EXTRACT TO READ:
***

Still, some of the casting decisions made in this season are absolutely legendary. Casting Ariana DeBose as a stand-in for the Emcee from Cabaret and Jane Krakowski as what is essentially a gender-swapped version of Billy Flynn from Chicago are inspired choices that lead to some very fun moments — it’s just a shame that they aren’t used a bit more.
The music also isn’t quite as good as the first season. Although the primary song, which welcomes our protagonists to the new setting of “Schmicago” is really catchy — largely thanks to the phenomenal voice of Titus Burgess — the rest of the songs simply aren’t as memorable. And given that the writers had such a wealth of material to work with and parody, just good is not good enough.
That being said, the film does thrive with its production design and choreography. Much like the first season, the sets here are exquisite, created to be a slightly surreal version of the world of these musicals we all know and love. And since there are so many more distinct influences this time around, there’s also a lot more variance in the designs.
Season two of Schmigadoon! isn’t quite as good as the predecessor, but it’s still an entertaining (and highly bingeable) series. Unlike a lot of sequels, this doesn’t suffer from a shortage of ideas — it just feels like their execution was somewhat rushed.
Schmigadoon! streams on Apple TV+ beginning April 5. All six episodes reviewed.

***

INFORMATION SHOWN:
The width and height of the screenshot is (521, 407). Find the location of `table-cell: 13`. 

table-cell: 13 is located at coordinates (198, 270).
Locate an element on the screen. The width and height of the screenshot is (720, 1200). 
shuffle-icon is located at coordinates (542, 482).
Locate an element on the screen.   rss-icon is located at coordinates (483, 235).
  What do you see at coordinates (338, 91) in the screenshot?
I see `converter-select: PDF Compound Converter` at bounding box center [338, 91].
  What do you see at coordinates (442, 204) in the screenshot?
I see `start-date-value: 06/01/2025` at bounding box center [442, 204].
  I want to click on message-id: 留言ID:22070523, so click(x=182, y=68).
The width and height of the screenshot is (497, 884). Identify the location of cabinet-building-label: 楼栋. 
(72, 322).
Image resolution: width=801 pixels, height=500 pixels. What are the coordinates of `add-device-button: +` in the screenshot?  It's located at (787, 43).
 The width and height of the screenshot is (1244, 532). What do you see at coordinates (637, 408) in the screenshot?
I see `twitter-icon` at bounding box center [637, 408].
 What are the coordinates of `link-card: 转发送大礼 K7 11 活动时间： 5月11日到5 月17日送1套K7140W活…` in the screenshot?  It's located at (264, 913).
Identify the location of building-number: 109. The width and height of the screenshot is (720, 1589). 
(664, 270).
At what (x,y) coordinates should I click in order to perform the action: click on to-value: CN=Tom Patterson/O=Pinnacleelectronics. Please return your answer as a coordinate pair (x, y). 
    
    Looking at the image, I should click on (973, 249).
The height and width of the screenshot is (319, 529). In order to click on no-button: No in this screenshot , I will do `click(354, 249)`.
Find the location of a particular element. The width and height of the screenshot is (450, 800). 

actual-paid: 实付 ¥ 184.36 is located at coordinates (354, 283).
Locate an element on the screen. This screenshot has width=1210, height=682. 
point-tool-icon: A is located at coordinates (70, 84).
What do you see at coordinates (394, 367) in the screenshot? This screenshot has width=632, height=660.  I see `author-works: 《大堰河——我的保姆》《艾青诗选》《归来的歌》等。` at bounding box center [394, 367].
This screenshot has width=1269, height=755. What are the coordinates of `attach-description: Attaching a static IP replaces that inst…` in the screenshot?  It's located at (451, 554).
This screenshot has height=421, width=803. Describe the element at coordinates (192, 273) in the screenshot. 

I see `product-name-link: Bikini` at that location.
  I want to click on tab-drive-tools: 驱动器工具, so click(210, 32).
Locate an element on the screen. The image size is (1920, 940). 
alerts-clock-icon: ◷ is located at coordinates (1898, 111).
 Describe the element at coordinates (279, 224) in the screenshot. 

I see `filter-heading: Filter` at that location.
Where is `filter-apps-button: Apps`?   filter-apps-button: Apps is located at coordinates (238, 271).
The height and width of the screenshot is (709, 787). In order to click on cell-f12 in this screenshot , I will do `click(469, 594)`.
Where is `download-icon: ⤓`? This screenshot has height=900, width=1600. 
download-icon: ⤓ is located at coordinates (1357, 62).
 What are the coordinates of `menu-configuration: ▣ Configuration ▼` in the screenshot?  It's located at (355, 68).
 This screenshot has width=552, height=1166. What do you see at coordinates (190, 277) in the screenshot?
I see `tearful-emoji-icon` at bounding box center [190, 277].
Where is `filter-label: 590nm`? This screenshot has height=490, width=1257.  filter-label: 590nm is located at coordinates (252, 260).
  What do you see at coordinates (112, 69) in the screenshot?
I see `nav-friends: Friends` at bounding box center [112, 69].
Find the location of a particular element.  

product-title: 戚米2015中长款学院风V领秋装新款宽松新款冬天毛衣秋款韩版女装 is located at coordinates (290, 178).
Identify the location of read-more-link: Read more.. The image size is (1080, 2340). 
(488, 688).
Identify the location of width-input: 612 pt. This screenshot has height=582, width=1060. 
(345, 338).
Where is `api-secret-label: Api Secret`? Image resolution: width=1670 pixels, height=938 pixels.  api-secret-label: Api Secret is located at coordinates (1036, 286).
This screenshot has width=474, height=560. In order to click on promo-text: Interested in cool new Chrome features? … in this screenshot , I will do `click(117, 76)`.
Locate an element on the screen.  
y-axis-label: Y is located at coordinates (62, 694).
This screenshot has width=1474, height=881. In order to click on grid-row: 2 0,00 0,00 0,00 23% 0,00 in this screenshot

***

LIST OF TASKS:
1 - In the Schmigadoon! review, whose voice is credited with making the primary song catchy?
2 - Repeat the passage of the Schmigadoon! review starting with "That being said, the" and going on through "in the designs.".

ANSWER SECTION:
1 - Titus Burgess

2 -
That being said, the film does thrive with its production design and choreography. Much like the first season, the sets here are exquisite, created to be a slightly surreal version of the world of these musicals we all know and love. And since there are so many more distinct influences this time around, there’s also a lot more variance in the designs.